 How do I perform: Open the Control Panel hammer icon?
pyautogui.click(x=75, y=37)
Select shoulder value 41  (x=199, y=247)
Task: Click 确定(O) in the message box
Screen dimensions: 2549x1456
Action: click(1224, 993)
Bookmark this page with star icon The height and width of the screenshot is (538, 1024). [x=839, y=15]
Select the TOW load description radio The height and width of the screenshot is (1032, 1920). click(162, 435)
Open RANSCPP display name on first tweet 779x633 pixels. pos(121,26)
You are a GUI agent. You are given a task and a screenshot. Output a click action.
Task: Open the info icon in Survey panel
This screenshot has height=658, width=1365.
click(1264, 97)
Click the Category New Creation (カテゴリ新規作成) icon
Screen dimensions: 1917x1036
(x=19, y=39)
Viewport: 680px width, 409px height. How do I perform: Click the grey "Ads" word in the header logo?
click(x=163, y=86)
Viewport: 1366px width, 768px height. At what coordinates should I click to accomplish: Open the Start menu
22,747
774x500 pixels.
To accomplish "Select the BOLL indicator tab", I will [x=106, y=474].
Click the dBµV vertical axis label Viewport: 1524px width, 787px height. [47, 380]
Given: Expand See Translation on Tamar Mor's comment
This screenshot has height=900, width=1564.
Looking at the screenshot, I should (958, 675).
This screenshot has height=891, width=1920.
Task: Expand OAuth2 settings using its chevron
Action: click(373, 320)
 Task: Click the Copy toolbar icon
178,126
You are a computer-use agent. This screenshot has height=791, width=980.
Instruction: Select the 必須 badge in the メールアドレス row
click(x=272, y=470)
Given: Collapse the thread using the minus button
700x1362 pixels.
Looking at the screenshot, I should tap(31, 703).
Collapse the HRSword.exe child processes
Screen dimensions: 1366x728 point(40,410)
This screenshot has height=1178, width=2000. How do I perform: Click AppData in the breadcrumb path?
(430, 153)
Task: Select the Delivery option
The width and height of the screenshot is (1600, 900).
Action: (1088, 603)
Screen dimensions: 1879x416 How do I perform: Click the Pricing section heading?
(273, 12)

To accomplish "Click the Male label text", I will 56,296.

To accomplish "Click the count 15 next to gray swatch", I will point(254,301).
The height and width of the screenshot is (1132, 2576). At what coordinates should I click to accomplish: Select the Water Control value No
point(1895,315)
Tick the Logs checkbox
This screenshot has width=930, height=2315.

========================

§ **REQUIRED TASK**
Format the lines of the records above as a JSON list of strings, with one string per line and blank lines omitted.

§ **CORRECT OUTPUT**
[
  " How do I perform: Open the Control Panel hammer icon?",
  "pyautogui.click(x=75, y=37)",
  "Select shoulder value 41  (x=199, y=247)",
  "Task: Click 确定(O) in the message box",
  "Screen dimensions: 2549x1456",
  "Action: click(1224, 993)",
  "Bookmark this page with star icon The height and width of the screenshot is (538, 1024). [x=839, y=15]",
  "Select the TOW load description radio The height and width of the screenshot is (1032, 1920). click(162, 435)",
  "Open RANSCPP display name on first tweet 779x633 pixels. pos(121,26)",
  "You are a GUI agent. You are given a task and a screenshot. Output a click action.",
  "Task: Open the info icon in Survey panel",
  "This screenshot has height=658, width=1365.",
  "click(1264, 97)",
  "Click the Category New Creation (カテゴリ新規作成) icon",
  "Screen dimensions: 1917x1036",
  "(x=19, y=39)",
  "Viewport: 680px width, 409px height. How do I perform: Click the grey \"Ads\" word in the header logo?",
  "click(x=163, y=86)",
  "Viewport: 1366px width, 768px height. At what coordinates should I click to accomplish: Open the Start menu",
  "22,747",
  "774x500 pixels.",
  "To accomplish \"Select the BOLL indicator tab\", I will [x=106, y=474].",
  "Click the dBµV vertical axis label Viewport: 1524px width, 787px height. [47, 380]",
  "Given: Expand See Translation on Tamar Mor's comment",
  "This screenshot has height=900, width=1564.",
  "Looking at the screenshot, I should (958, 675).",
  "This screenshot has height=891, width=1920.",
  "Task: Expand OAuth2 settings using its chevron",
  "Action: click(373, 320)",
  " Task: Click the Copy toolbar icon",
  "178,126",
  "You are a computer-use agent. This screenshot has height=791, width=980.",
  "Instruction: Select the 必須 badge in the メールアドレス row",
  "click(x=272, y=470)",
  "Given: Collapse the thread using the minus button",
  "700x1362 pixels.",
  "Looking at the screenshot, I should tap(31, 703).",
  "Collapse the HRSword.exe child processes",
  "Screen dimensions: 1366x728 point(40,410)",
  "This screenshot has height=1178, width=2000. How do I perform: Click AppData in the breadcrumb path?",
  "(430, 153)",
  "Task: Select the Delivery option",
  "The width and height of the screenshot is (1600, 900).",
  "Action: (1088, 603)",
  "Screen dimensions: 1879x416 How do I perform: Click the Pricing section heading?",
  "(273, 12)",
  "To accomplish \"Click the Male label text\", I will 56,296.",
  "To accomplish \"Click the count 15 next to gray swatch\", I will point(254,301).",
  "The height and width of the screenshot is (1132, 2576). At what coordinates should I click to accomplish: Select the Water Control value No",
  "point(1895,315)",
  "Tick the Logs checkbox",
  "This screenshot has width=930, height=2315."
]